The poem begins with an interjection followed by an exclamation point: “I weep for Adonais—he is dead!” The exclamation point redirects the poem and suggests that perhaps the speaker, far from handwringing sorrow, is joyful, setting the argument that the poem will offer: Adonais has triumphed, shot through the portal of death to tap into an eternal energy, a radiant kinetic field within which those artists transcend, artists who relish the imagination, who live comfortably in the realm of abstracts, who never allow the shoddy cycle of dust and lust to diminish their vision. These artists achieve an immortality that defies the traditional, conventional perception of a Christian heaven and hell. Adonais/Keats, the speaker celebrates, went into the “gulf of death,” despite his youth, despite the sense of lost opportunity, “unterrified” (Stanza IV, Lines 8, 7).

The procession of mourners the speaker details—personifications of allegorical figures from Keats’s own poetry, then elements of nature, other dead poets, and ultimately expressions of emotions—remind the reader that this is no ordinary death, and this is no ordinary memorial service. Stanzas VIII-XV widen the death event rather than narrow it. Come to Rome, the poet invites these figures, come to the very catafalque where the poet lies and testify to the reach of the poet, how death finds resonance in the grand abstract energies of an ideal world that most people never tap, never even recognize, too caught up in the busyness of the day to day, too infatuated by the simple ledger-logic of sin and damnation.

The poet admits to experiencing grief. After all, a friend is dead. The poet speaks of how spring, exploding about him, reminds him inevitably of the irony of the dead poet: Spring manifests itself in traditional expressions, the “beauty and the joy” and “love’s delight” (Stanza XIX, Line 8). Yes, mourning is easy, inevitable, even logical, his thoughts echoing the sorrowful meditations (Stanzas XXII-XXX) of Urania, who in the poem is the allegorical figure of the dead poet’s mother/muse, her thoughts “wild and drear and comfortless” (Stanza XXV, Line 6) as she ponders the poet’s lifeless body.

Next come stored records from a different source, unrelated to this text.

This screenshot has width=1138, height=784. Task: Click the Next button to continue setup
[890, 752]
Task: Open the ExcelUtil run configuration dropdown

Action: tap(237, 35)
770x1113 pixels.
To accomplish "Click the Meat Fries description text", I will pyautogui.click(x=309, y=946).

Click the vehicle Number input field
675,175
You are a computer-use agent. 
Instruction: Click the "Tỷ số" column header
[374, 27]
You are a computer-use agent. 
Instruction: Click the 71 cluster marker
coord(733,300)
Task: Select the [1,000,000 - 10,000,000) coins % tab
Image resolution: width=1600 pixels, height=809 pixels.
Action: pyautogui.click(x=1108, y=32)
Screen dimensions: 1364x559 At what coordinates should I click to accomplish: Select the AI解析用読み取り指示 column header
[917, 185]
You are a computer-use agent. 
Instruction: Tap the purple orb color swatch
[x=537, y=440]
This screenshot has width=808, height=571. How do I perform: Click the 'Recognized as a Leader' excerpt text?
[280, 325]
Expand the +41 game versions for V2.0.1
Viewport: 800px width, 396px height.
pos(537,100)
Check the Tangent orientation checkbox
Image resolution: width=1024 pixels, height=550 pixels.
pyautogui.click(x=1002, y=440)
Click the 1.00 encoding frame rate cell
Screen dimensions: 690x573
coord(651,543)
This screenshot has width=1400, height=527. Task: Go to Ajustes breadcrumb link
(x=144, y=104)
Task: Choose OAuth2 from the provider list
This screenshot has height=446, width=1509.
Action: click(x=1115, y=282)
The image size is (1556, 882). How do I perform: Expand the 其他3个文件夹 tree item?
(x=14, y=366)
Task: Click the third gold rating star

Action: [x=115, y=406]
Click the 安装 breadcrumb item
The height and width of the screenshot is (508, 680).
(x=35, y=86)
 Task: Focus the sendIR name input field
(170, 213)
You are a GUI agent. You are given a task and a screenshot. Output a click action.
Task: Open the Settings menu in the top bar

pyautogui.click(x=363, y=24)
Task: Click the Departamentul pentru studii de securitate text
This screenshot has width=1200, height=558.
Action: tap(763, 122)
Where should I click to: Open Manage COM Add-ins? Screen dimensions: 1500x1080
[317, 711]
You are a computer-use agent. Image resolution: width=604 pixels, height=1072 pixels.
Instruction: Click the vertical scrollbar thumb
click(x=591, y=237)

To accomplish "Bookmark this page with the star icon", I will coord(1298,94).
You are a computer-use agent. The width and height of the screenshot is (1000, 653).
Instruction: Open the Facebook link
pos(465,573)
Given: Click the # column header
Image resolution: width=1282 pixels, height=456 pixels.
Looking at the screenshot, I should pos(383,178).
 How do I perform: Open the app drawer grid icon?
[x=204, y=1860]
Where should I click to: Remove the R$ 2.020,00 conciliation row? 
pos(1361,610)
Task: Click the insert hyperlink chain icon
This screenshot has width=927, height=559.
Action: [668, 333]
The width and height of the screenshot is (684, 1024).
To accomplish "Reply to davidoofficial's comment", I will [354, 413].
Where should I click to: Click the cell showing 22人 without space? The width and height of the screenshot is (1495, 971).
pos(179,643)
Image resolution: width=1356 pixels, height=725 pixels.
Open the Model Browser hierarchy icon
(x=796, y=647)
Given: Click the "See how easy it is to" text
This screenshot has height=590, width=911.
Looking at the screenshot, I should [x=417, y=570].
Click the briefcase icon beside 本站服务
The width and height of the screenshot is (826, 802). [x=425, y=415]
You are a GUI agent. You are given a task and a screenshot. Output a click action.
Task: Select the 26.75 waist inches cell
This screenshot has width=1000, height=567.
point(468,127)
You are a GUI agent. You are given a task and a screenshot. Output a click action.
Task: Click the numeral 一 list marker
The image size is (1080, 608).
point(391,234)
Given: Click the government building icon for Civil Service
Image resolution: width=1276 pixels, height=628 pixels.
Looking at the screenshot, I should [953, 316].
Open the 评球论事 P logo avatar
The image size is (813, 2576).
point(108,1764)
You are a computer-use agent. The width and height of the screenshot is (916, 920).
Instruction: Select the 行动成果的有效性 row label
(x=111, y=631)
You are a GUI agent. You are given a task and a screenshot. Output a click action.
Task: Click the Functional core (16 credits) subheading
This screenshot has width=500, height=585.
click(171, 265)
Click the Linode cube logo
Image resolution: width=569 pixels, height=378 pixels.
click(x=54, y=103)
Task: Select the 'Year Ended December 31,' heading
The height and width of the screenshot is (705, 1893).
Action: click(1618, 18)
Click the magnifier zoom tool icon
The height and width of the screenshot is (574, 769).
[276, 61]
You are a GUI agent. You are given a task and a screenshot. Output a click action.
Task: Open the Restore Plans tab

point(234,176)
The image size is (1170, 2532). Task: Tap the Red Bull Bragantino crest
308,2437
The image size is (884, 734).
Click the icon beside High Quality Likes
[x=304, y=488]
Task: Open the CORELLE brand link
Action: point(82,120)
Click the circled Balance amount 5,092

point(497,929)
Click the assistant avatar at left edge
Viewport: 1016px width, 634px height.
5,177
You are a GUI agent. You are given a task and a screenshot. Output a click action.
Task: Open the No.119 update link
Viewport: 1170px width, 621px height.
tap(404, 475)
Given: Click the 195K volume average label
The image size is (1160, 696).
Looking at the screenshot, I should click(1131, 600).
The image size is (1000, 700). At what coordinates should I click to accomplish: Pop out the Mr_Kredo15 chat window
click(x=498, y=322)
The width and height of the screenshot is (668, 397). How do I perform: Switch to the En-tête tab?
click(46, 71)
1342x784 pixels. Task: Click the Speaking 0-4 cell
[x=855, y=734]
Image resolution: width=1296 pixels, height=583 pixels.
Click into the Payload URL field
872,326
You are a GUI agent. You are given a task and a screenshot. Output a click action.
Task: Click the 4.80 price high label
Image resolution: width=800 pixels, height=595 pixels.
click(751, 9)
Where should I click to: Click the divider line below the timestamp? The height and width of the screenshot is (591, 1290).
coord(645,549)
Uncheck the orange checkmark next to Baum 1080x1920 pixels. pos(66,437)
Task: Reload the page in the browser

Grief soon turns to blame, as the speaker introduces “the [murderous] nameless worm” (Line 4) in Stanza XXXVI. The nameless worm symbolizes both a specific person—critic John Wilson Croker—and the British literary scene at large. Croker harshly critiqued Keats’s “Endymion,” and Shelley suggests here that this tone-deaf “worm” (Stanza XXXVI, Line 4) was the direct cause of Keats’s inability to stave off illness.

The poet, however, cannot concede to grief. As an artist, he maintains a lifelong correspondence with the realm of transcendent beauty and truth that inspires his poetic expressions. Why would such a realm be suddenly ironic? Why are we mesmerized by the corpse of the poet, that “carrion kite” (Stanza XXXVIII, Line 2)? Stop weeping, the poem says, for nothing is lost save that fallible, vulnerable, corruptible form: “Peace, peace! [H]e is not dead, he doth not sleep / He hath awaken’d from the dream of life” (Stanza XXXIX, Lines 1-2). These lines begin the poem’s glorious discourse, one that would hardly inspire God-fearing Christians of Shelley’s era. After all, the glories of the closing stanzas and their affirmation of eternity seem oddly reserved for artists, not for farmers or bankers or kings or generals. The poet does not ascend but rather transcends. The heart is cold, yes, but the soul leaps into that same realm of beauty and truth in which the poet (all true poets) invest their faith. Beyond the dreary tick of time, beyond the terrifying reality of decomposition, poets affirm a luminous immortality, a reassuring reality that makes mourning itself at best ironic, at worst pointless. The poet’s soul is not destined for paradise or perdition. Rather, the soul of the poet is now beyond “earthly doom” (Stanza XLIV, Line 8) and is now part of the timeless beauty of Nature itself, from the “trees and the beasts” (Stanza XLIII, Line 9) to the very stars themselves.